[Collected data]
▽

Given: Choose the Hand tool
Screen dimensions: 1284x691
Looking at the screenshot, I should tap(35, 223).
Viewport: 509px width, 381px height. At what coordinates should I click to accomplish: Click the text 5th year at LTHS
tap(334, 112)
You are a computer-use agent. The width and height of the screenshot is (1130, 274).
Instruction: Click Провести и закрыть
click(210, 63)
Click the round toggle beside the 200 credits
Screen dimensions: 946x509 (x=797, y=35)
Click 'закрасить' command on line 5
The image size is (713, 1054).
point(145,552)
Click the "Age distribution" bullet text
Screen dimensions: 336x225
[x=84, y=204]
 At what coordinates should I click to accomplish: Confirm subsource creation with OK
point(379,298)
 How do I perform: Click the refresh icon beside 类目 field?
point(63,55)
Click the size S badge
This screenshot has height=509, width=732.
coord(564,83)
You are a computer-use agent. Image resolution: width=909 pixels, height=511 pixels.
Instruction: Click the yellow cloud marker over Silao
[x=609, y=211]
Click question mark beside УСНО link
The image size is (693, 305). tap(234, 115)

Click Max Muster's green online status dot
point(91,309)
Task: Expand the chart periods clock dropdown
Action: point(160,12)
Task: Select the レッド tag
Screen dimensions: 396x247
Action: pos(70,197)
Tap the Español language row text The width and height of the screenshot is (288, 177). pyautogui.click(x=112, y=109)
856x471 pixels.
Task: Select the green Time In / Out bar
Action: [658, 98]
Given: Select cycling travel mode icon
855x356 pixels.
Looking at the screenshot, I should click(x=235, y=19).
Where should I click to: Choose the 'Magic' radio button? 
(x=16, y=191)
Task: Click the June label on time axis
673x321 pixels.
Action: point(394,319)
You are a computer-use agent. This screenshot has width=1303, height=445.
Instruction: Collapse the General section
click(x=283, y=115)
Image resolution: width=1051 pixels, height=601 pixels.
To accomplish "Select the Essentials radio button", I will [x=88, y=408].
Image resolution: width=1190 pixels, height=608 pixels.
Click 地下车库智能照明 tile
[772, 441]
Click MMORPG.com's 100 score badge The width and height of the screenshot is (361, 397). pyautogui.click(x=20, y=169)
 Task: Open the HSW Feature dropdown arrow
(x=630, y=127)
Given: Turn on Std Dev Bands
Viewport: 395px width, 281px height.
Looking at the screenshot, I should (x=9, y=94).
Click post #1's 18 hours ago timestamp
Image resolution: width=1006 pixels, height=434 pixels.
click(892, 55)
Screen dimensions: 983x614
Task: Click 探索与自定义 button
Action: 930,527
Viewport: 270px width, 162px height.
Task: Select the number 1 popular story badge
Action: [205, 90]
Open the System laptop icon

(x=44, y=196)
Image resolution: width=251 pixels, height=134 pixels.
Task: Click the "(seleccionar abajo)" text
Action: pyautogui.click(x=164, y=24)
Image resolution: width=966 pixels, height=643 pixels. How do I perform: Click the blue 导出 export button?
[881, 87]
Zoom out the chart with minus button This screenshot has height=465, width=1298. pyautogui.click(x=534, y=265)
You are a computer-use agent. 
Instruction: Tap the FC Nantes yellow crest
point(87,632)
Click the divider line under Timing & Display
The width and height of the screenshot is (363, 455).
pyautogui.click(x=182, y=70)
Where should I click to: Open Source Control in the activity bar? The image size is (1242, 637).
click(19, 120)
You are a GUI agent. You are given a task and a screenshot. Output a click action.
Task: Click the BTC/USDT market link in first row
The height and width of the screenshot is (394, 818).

△

- **EXERCISE**
State how many lines of the records above contain "agent", with no words besides the number.

- **EXERCISE RESULT**
5